Any 1933 Silver Certificate is valuable, because after the government printed 552,000 of them, it released only about one-third, then soon set about destroying the rest and trying to remove as many as possible from circulation, according to Paper Money magazine. The Treasury was pushing a redesign after legislation authorized notes redeemable for any form of silver, not just “silver coin.”
By June 1935, only about 15,000 remained, ensuring they’d all be rarities.
“Find one of the most beat-up ones available ... and that note will still be worth $5,000," said Quinn.
Some currency printed before the downsizing of 1929 has sold for more than $500,000, but nothing printed since.
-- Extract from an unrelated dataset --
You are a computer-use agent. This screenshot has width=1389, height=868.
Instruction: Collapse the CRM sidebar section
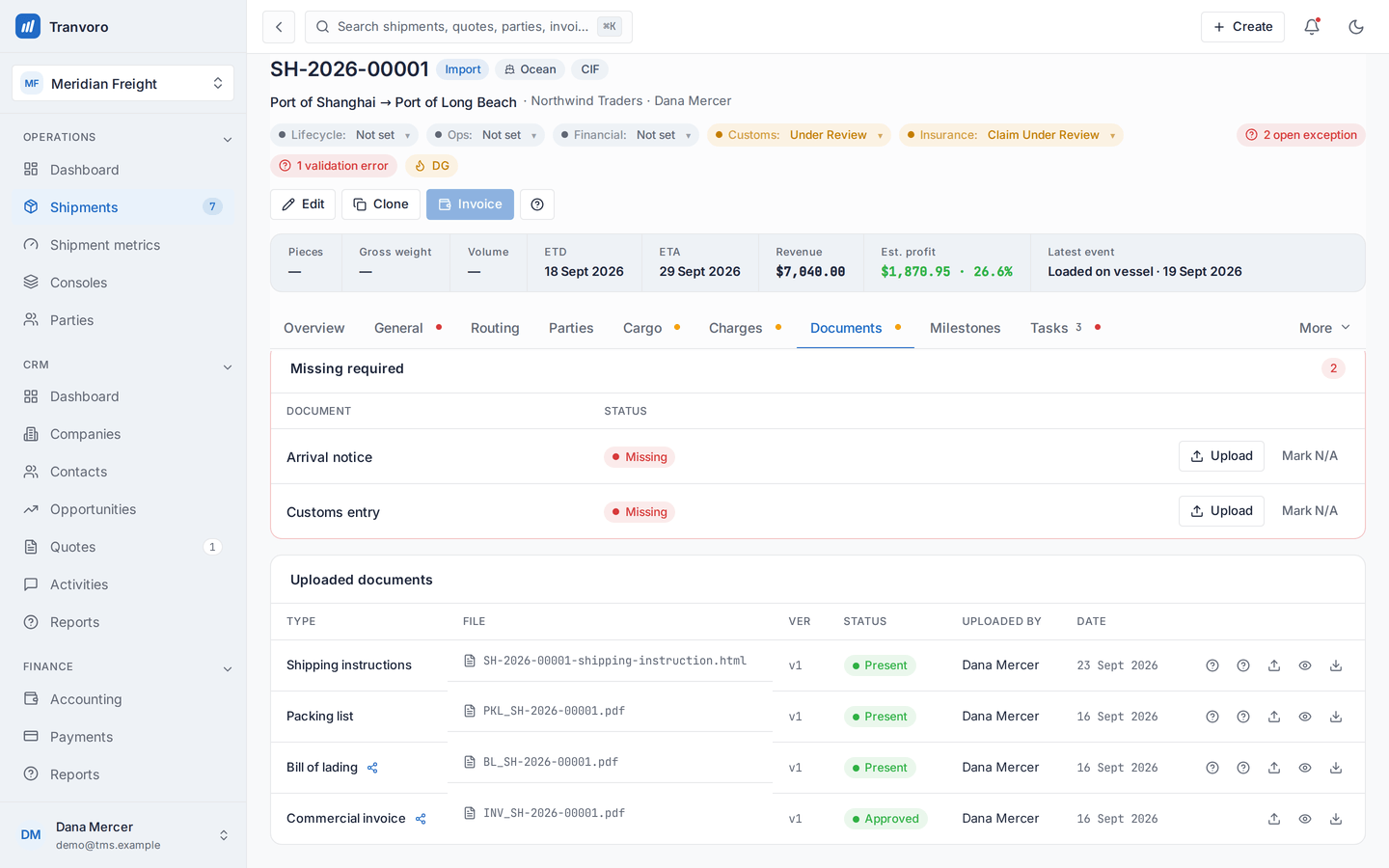[228, 366]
Stack’s Bowers set the record this year when it sold privately an 1891 $1,000 Silver Certificate for $2.6 million.
The 1933 No. 1 note’s chief competition is being offered through Abramson for $495,000. It’s a 1966 $100 “Legal Tender” note with the serial number A00000001A and a red seal. “This is the single most coveted piece of small size U. S. paper money,” asserts the Executive Currency listing.
Abramson likes to say that he has the “king,” while Baeder has the “queen.”
“Yeah, I have the queen and the queen’s always right,” responds Baeder.
Ultimately, the matter won't be settled until both notes are sold, but Baeder isn’t selling, partly because this prize catch was landed by his recently departed father.
“If someone came to me and wanted to give me $500,000 for it, I would not sell it,” Baeder said, adding he’s already turned down an offer of $300,000.
His father bought it for about the price of compact car about two dozen years ago – from Abramson.
"It was priced at a level I now regret,” Abramson said. “I sold it to his dad and I would like to get it back, but I can't.”